### The records ###

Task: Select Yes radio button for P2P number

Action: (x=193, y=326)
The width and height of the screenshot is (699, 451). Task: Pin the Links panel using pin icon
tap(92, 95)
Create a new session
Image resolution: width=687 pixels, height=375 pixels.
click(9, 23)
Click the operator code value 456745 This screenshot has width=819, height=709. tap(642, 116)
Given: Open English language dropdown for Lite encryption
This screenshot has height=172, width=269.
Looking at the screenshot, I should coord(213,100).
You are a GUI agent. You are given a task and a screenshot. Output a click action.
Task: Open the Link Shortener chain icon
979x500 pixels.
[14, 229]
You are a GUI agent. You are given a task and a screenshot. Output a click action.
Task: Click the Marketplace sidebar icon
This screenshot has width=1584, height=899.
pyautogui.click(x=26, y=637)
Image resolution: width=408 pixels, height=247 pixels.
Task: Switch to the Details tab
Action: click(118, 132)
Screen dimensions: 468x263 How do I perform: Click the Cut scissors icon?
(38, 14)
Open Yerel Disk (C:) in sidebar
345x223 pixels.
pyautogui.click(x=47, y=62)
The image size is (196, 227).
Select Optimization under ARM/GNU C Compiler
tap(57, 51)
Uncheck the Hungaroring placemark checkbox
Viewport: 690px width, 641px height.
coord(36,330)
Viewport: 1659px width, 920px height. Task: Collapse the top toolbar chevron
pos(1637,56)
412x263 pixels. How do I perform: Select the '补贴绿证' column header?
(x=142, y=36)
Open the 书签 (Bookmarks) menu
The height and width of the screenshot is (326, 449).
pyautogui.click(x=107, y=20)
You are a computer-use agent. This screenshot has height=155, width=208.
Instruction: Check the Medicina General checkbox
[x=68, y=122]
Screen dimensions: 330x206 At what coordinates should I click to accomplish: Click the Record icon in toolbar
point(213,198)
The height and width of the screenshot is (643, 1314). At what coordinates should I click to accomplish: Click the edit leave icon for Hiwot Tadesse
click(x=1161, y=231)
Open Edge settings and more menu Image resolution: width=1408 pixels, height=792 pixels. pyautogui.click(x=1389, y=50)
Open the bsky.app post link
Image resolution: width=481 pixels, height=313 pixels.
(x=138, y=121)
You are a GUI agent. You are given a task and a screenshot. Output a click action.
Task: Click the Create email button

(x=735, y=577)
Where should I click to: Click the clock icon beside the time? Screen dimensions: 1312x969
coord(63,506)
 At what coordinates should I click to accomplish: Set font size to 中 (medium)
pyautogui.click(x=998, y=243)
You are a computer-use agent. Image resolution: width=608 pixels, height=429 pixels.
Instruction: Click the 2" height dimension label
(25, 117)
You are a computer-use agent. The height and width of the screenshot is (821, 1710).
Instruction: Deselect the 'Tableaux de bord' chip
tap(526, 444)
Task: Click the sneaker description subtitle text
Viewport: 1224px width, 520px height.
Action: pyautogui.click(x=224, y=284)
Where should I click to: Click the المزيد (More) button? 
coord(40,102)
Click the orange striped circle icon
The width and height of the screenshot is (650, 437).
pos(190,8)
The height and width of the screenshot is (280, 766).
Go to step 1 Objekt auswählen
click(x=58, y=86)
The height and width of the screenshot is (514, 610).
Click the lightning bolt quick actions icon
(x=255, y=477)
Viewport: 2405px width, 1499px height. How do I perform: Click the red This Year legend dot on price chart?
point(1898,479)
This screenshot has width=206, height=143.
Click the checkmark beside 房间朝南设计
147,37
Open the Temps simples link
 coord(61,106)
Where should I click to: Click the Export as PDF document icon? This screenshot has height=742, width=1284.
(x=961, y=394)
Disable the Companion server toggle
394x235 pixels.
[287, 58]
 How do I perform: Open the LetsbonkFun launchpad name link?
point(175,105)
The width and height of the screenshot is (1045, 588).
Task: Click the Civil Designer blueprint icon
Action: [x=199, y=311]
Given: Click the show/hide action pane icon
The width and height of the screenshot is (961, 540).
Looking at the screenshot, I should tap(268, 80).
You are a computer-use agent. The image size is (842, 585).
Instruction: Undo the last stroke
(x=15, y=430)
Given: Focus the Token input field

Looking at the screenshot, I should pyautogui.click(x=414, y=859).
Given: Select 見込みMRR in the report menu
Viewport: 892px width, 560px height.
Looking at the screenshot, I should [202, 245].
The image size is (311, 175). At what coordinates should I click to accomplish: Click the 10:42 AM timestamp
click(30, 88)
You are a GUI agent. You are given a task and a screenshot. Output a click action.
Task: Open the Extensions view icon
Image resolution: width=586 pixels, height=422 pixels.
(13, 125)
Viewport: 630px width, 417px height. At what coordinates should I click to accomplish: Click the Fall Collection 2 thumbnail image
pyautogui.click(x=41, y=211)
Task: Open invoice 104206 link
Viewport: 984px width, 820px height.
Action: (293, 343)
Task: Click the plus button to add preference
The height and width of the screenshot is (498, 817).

###

- Stated goal
Print the lines above exactly as they appear, starting at the line containing "Open the Temps simples link" and ending at the line containing "Looking at the screenshot, I should tap(268, 80).", with both of those lines included.

- Answer for this exercise
Open the Temps simples link
 coord(61,106)
Where should I click to: Click the Export as PDF document icon? This screenshot has height=742, width=1284.
(x=961, y=394)
Disable the Companion server toggle
394x235 pixels.
[287, 58]
 How do I perform: Open the LetsbonkFun launchpad name link?
point(175,105)
The width and height of the screenshot is (1045, 588).
Task: Click the Civil Designer blueprint icon
Action: [x=199, y=311]
Given: Click the show/hide action pane icon
The width and height of the screenshot is (961, 540).
Looking at the screenshot, I should tap(268, 80).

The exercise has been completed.